But here's what perplexes me. Suppose that an allonge is produced. How are we going to know when that allonge was created or that it even relates to the note in question? (Just so everyone's clear--if the endorsement were created later, then BONY as trustee for CWABS 2006-13 trust had no standing at the time the action was filed because the trust didn't own the note at that time.) How do we know that this attorney isn't engaged in fraud on the court (and a host of other violations of state and federal law)?  

And this isn't even getting into the question of whether the PSA at issue requires specific endorsements, not endorsements in blank. As it turns out that's a problem in this particular case. Here's the PSA for CWABS 2006-13 trust.  Section 2.01(g)(1) provides that the Depositor deliver to the trustee: 

the original Mortgage Note, endorsed by manual of facsimile signature in blank in the following form: "Pay to the order of _______ without recourse", with all intervening endorsements that show a complete chain of endorsement from the originator to the Person endorsing the Mortgage Note...

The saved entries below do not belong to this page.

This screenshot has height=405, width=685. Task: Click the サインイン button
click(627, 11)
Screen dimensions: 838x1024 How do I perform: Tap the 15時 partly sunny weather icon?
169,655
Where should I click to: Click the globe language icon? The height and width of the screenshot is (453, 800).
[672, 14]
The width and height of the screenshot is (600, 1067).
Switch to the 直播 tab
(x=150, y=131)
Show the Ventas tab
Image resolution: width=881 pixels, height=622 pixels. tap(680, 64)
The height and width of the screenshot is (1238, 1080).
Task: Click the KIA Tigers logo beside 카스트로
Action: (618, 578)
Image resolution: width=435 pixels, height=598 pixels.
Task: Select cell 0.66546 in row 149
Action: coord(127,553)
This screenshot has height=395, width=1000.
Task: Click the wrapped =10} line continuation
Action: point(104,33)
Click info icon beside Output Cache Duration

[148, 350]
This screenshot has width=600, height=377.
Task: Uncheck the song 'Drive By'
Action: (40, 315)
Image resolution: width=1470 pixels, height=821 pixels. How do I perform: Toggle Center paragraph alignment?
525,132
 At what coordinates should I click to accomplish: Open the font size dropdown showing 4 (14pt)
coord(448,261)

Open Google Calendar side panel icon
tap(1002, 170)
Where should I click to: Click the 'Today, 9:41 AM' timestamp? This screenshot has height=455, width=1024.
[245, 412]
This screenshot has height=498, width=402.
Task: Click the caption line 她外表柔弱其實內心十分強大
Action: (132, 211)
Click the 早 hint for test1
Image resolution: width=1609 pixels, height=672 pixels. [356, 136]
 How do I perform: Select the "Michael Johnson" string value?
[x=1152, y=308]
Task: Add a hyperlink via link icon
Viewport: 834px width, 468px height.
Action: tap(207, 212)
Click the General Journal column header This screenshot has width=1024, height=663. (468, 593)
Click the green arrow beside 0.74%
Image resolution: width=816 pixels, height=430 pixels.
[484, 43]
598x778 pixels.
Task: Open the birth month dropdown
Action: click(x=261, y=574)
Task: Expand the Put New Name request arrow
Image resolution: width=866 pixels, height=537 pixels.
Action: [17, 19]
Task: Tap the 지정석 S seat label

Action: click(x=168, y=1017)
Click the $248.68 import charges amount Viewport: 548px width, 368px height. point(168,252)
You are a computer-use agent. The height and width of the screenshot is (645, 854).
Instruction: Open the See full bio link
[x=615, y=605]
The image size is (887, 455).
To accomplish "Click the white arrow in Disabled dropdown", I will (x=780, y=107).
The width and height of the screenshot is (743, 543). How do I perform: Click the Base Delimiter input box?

As an aside, let me point out that "endorsement...in blank" does not mean endorsed in blank in the UCC sense. In the UCC sense, endorsed in blank simply means the endorser's signature, just as you might put on the back of a check before depositing it. Here, it means endorsed with a blank for the endorsee's name.  Critically, this PSA requires a complete chain of endorsement with all intervening endorsements. A single endorsement in blank ain't gonna do it if this PSA means anything. And there were a lot of MBS investors who assumed that it was going to be followed. 

I think this PSA just puts the attorney in an even worse place. The only way there should be a separate blank endorsement page is if there was non-compliance with the PSA. Are we really to believe that happened? (Well, yes, but the attorney can't really argue that BONY generally doesn't comply with its duties as trustee, now can she?)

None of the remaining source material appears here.